Second, more complex and reflective of the underlying phenomena testing splits result in more realistic model evaluations for both sub-tables. The Random split has the highest score, the spatial split is always lower and the OoS average lower still. OoS is the closest score to a realistic real-world application of the model - using it to predict unseen urban fabric types. The fact that the Spatial score is closer to it, shows that randomly splitting your modelling data leads to spatial leakage and spatially aware-splits result in more realistic evaluations. Nevertheless, the Out of Sample score is lower still, which suggests that even testing the model accuracy on spatially split data overestimates model performance.

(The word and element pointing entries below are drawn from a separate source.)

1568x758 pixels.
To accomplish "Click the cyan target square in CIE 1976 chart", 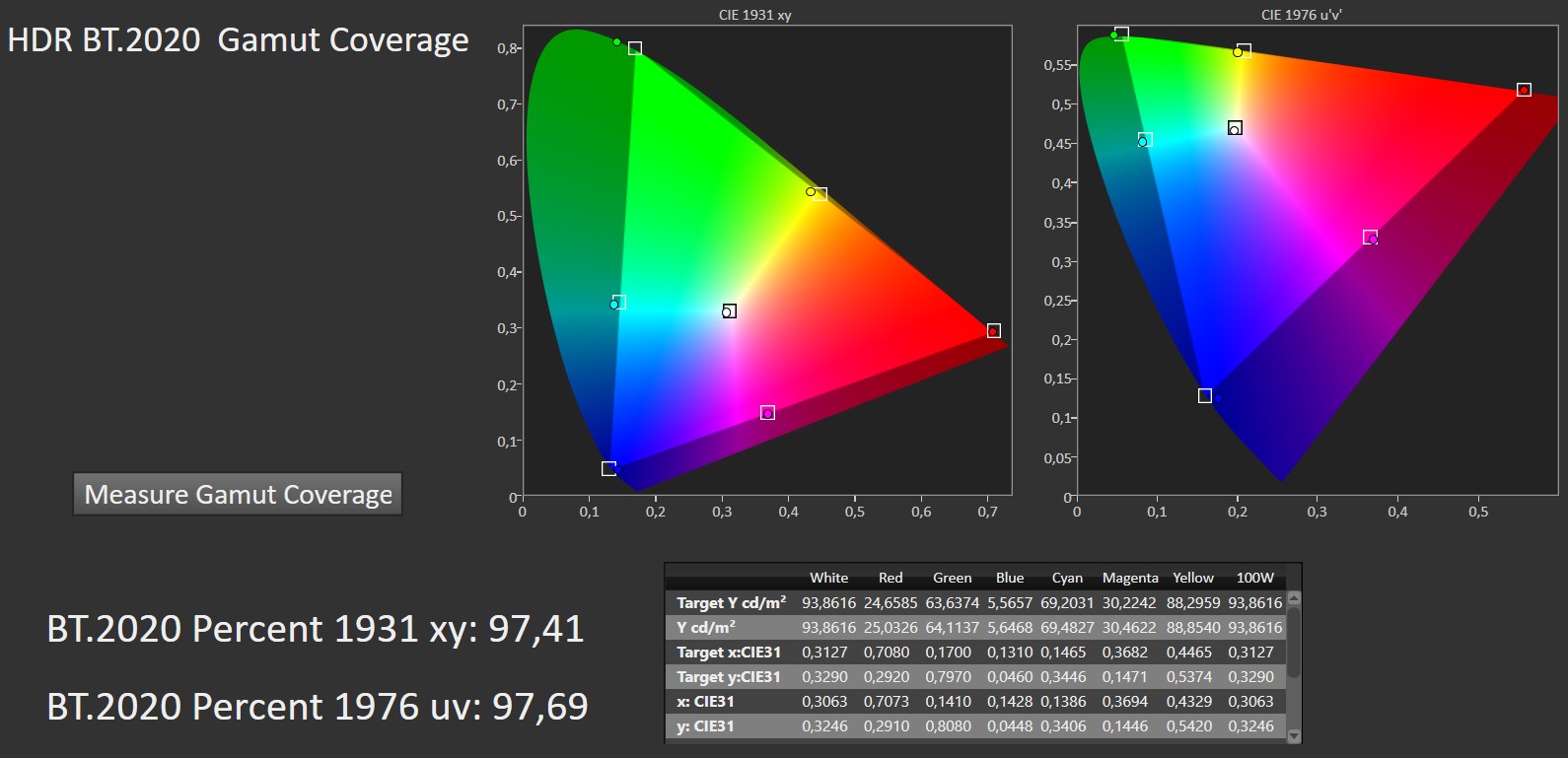I will point(1145,140).
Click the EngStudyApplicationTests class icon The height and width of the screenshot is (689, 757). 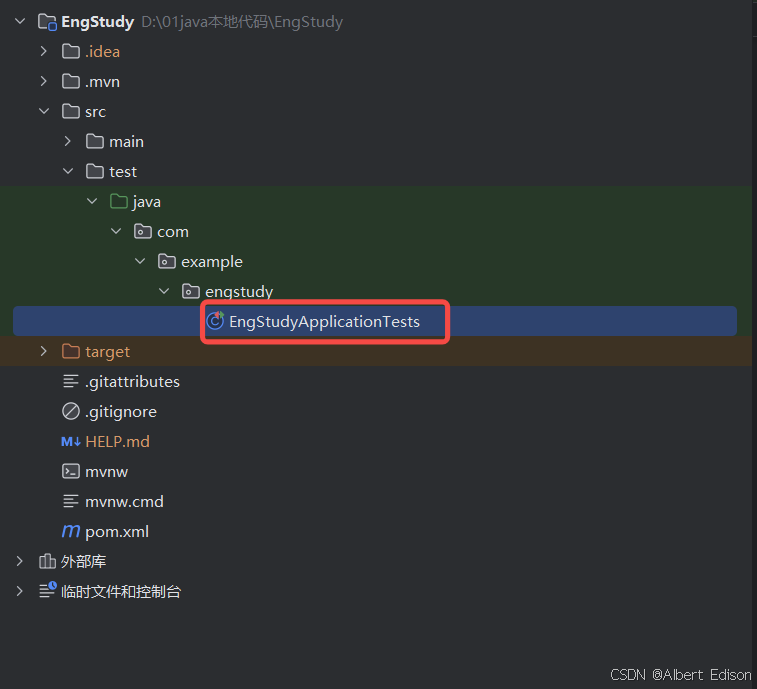[x=215, y=322]
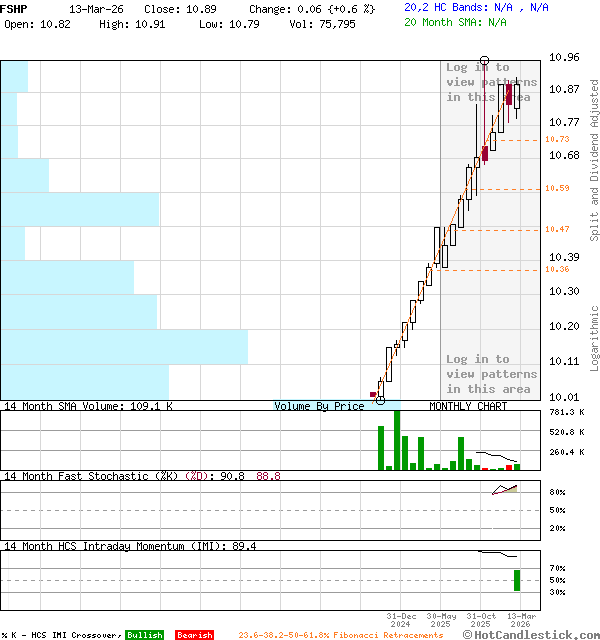The height and width of the screenshot is (640, 600).
Task: Click the circle marker at the chart low
Action: pos(380,400)
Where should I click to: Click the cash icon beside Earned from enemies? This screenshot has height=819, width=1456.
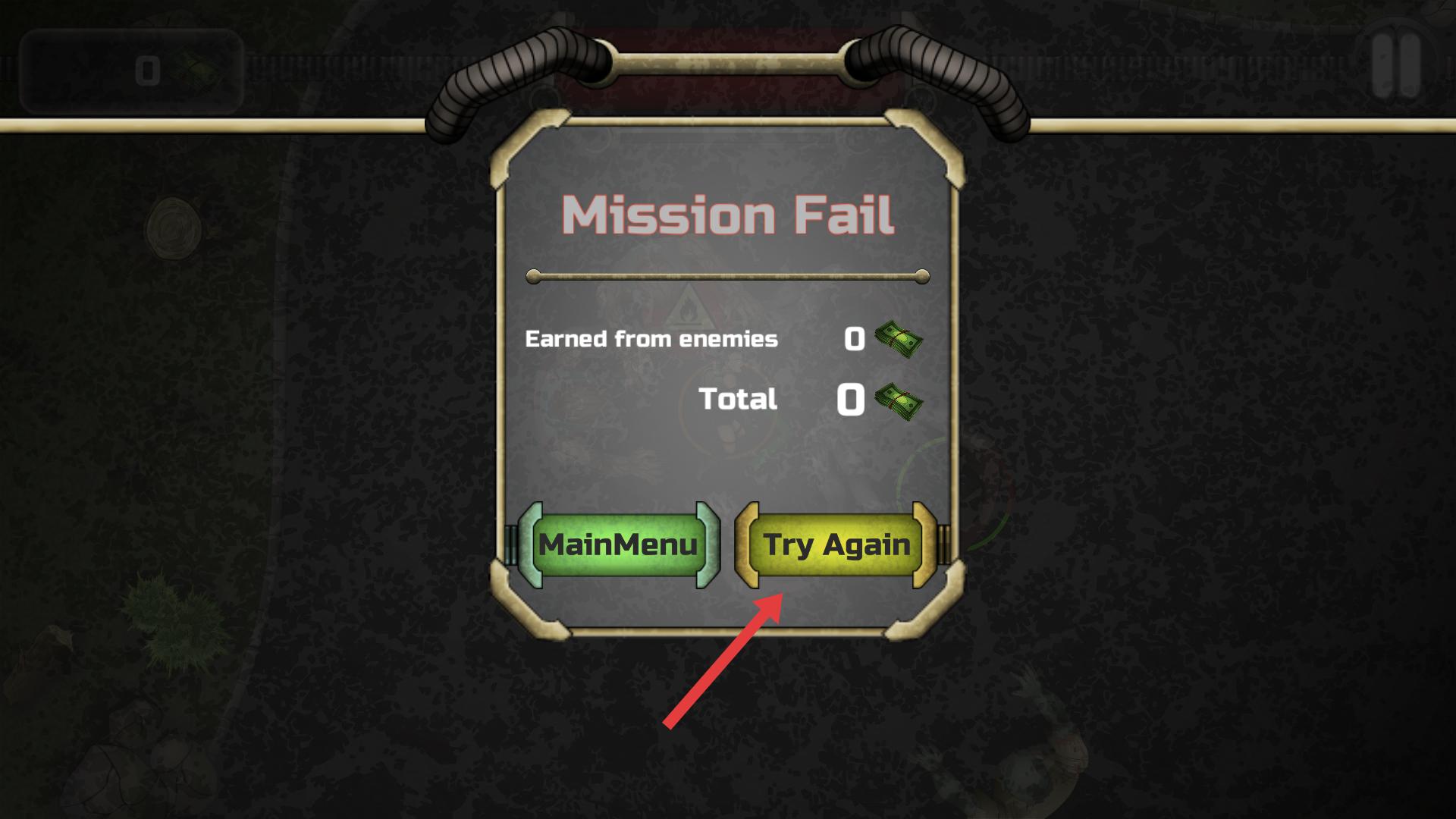click(899, 338)
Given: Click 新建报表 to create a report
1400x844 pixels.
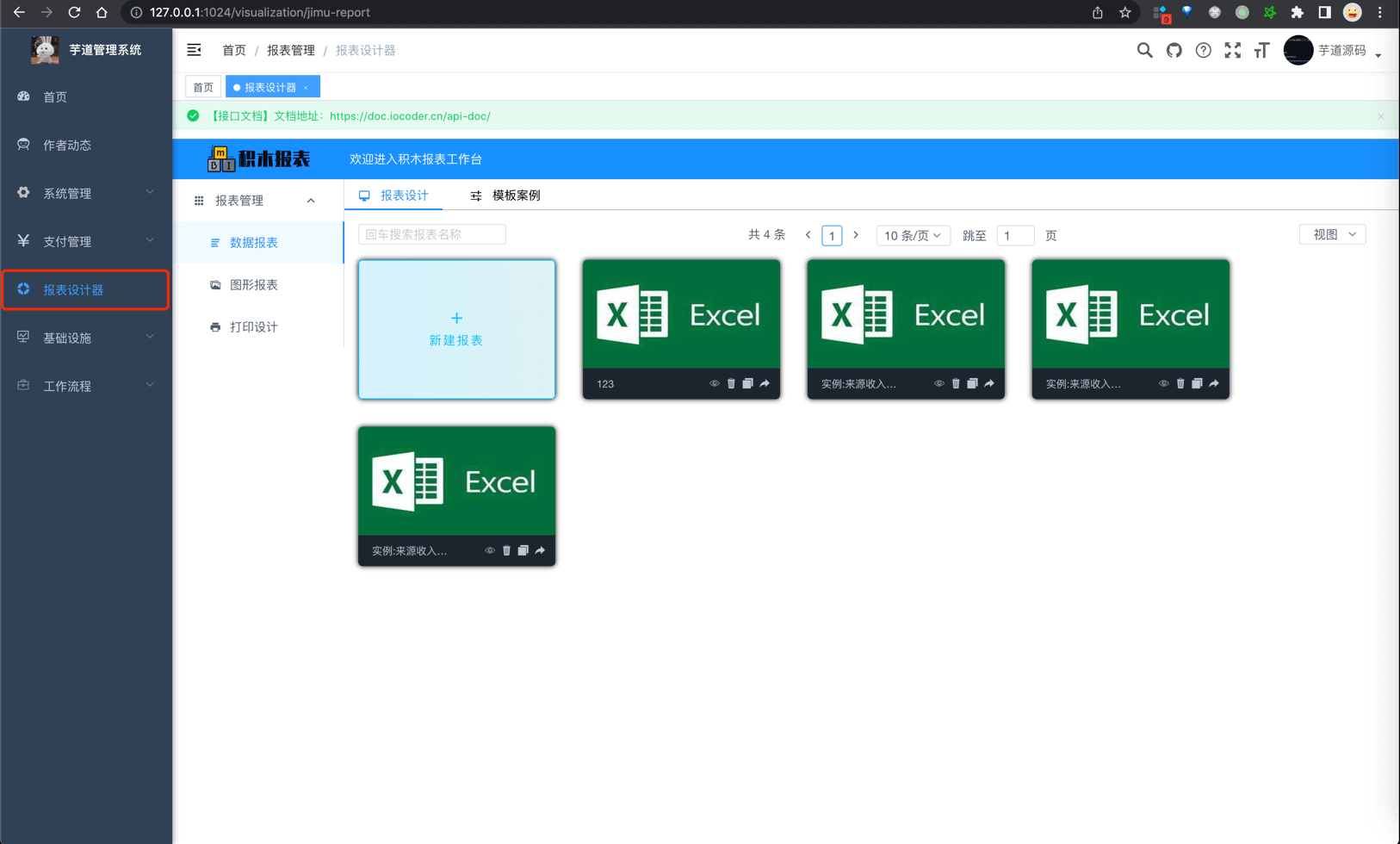Looking at the screenshot, I should 456,329.
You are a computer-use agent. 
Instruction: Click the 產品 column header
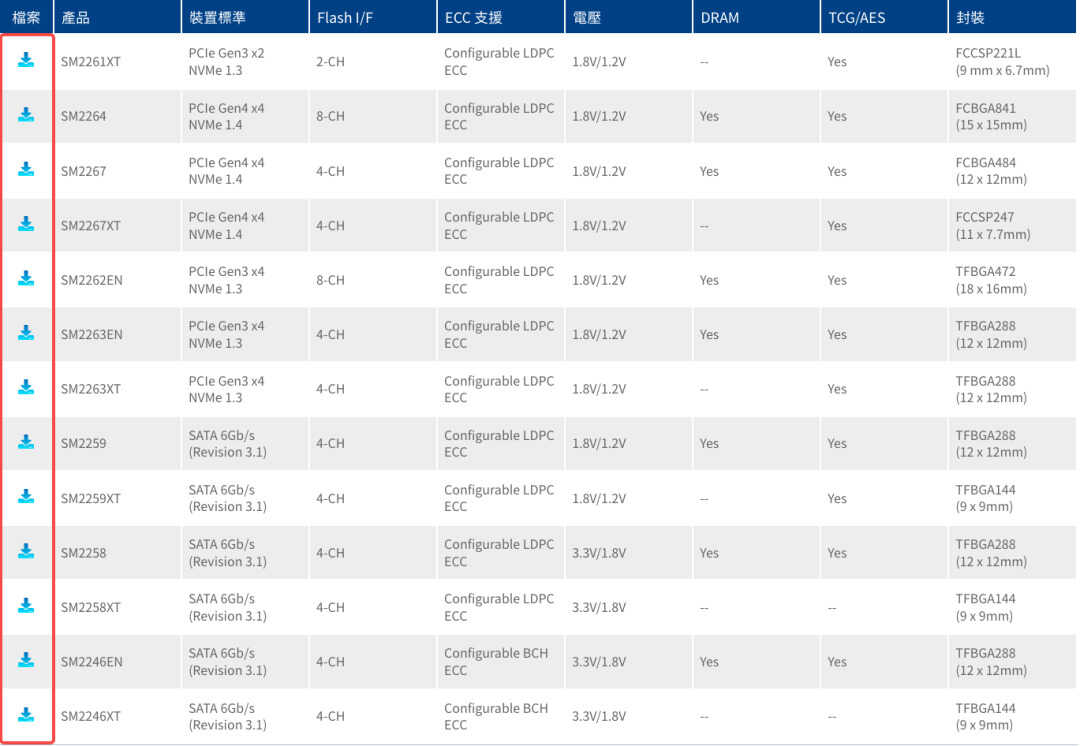pyautogui.click(x=76, y=18)
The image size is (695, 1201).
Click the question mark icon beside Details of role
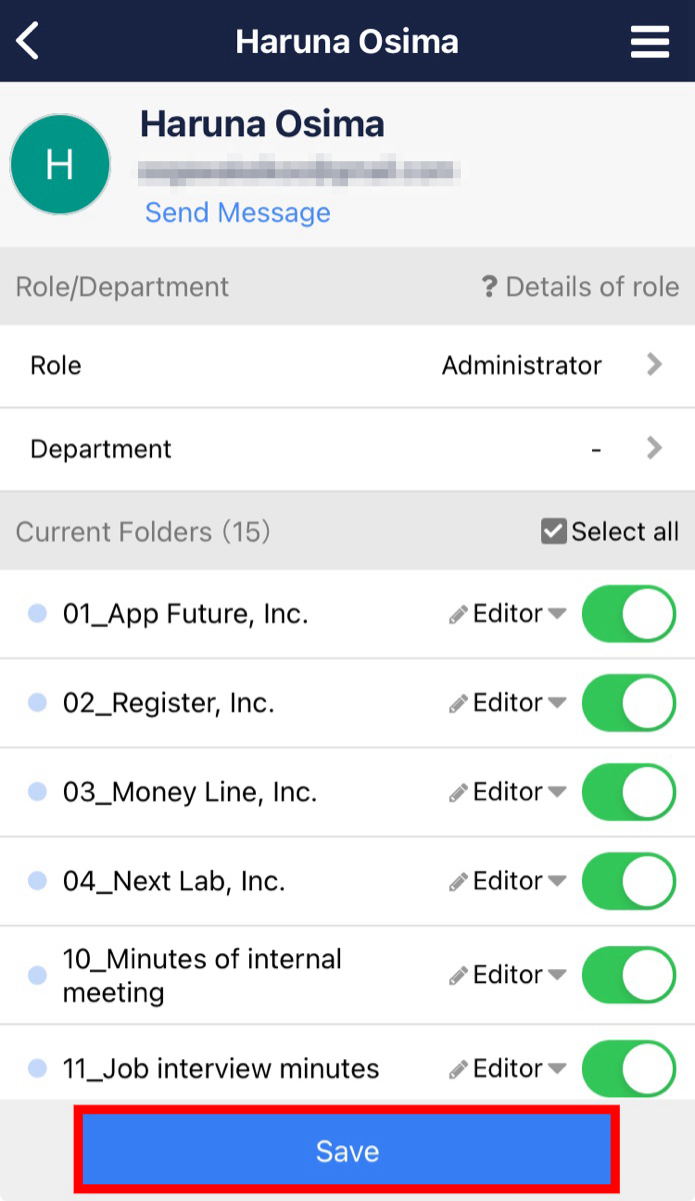(492, 287)
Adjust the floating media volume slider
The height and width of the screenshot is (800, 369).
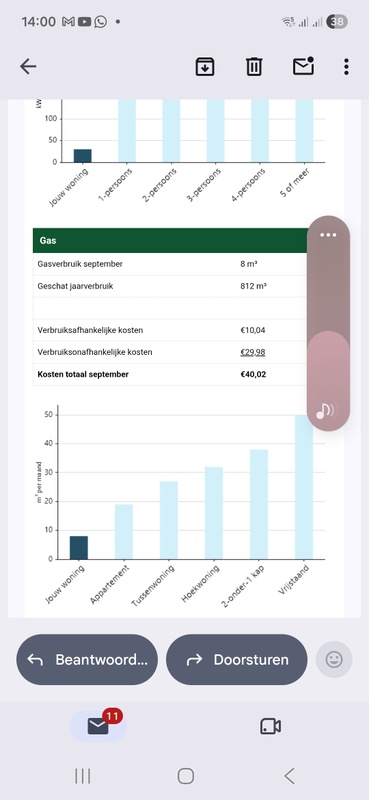(329, 324)
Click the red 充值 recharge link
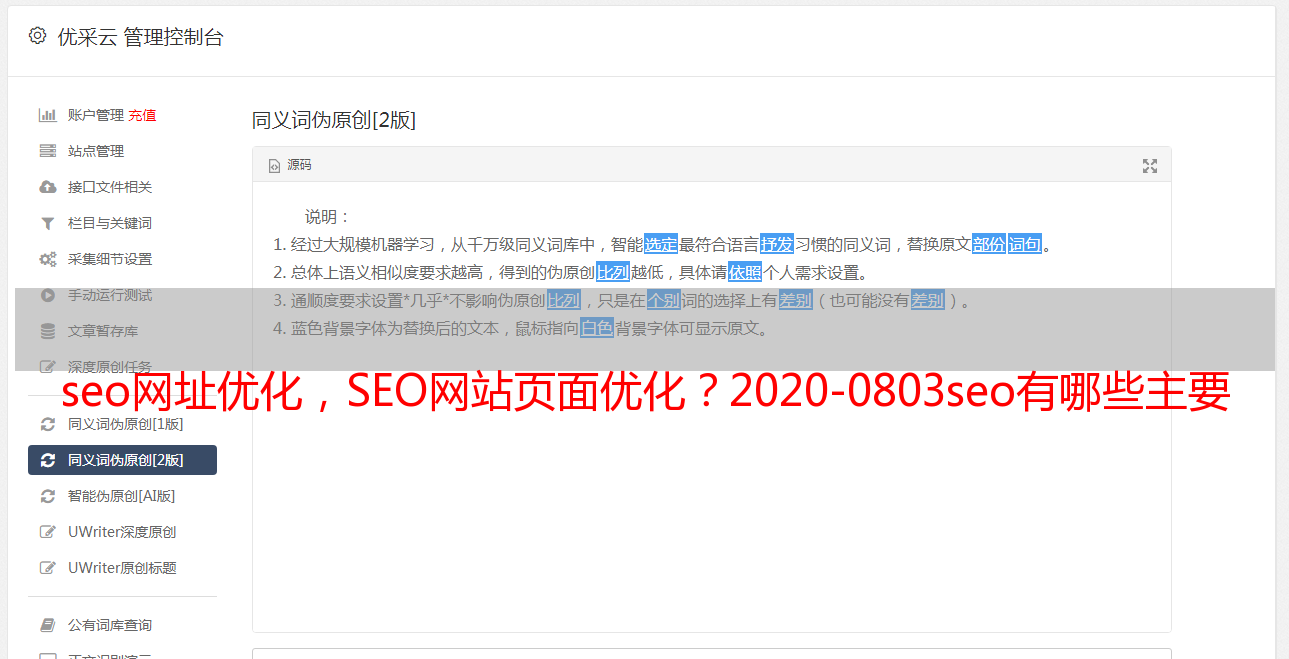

Third, even at this high level of aggregation urban form shows signs of heterogeneity. The F1 scores for the individual countries vary both Overture and Microsoft trained models, but especially in Table 3 (a). The scores for Slovakia are especially lower suggesting that it represents a more distinct type of morphology, whereas the scores for Austria are the highest suggesting that it is more similar on average to Central Europe as a whole.
Class scores
| Random | Spatial | OoS | SK | PL | DE | AT | CZ | |
|---|---|---|---|---|---|---|---|---|
| Central Urban Developments | 0.62 | 0.56 | 0.46 | 0.37 | 0.45 | 0.51 | 0.50 | 0.47 |
| Dense Urban Developments | 0.73 | 0.67 | 0.65 | 0.64 | 0.70 | 0.64 | 0.66 | 0.62 |
| Large Scale Developments | 0.54 | 0.46 | 0.42 | 0.34 | 0.55 | 0.37 | 0.39 | 0.42 |
| Linear Road Network Developments | 0.87 | 0.67 | 0.36 | 0.45 | 0.59 | 0.36 | 0.20 | 0.20 |
| Sparse Road Network Developments | 0.79 | 0.71 | 0.64 | 0.52 | 0.70 | 0.61 | 0.73 | 0.64 |
| Sparse Rural Development | 0.87 | 0.71 | 0.38 | 0.31 | 0.46 | 0.18 | 0.47 | 0.47 |
| Street-aligned Developments | 0.70 | 0.63 | 0.46 | 0.56 | 0.33 | 0.59 | 0.49 | 0.32 |
| Random | Spatial | OoS | SK | PL | DE | AT | CZ | |
|---|---|---|---|---|---|---|---|---|
| Central Urban Developments | 0.74 | 0.69 | 0.59 | 0.41 | 0.62 | 0.67 | 0.65 | 0.62 |
| Dense Urban Developments | 0.72 | 0.67 | 0.65 | 0.64 | 0.69 | 0.64 | 0.66 | 0.63 |
| Large Scale Developments | 0.54 | 0.45 | 0.40 | 0.36 | 0.55 | 0.36 | 0.38 | 0.34 |
| Linear Road Network Developments | 0.86 | 0.66 | 0.38 | 0.46 | 0.60 | 0.36 | 0.26 | 0.23 |
| Sparse Road Network Developments | 0.78 | 0.70 | 0.64 | 0.49 | 0.69 | 0.60 | 0.73 | 0.67 |
| Sparse Rural Development | 0.85 | 0.71 | 0.39 | 0.36 | 0.47 | 0.16 | 0.51 | 0.47 |
| Street-aligned Developments | 0.69 | 0.62 | 0.46 | 0.49 | 0.35 | 0.60 | 0.51 | 0.35 |
Table 4 shows the F1 scores broken down by prediction class for the level 3 models. The sub-tables and columns have the same interpretation as Table 3.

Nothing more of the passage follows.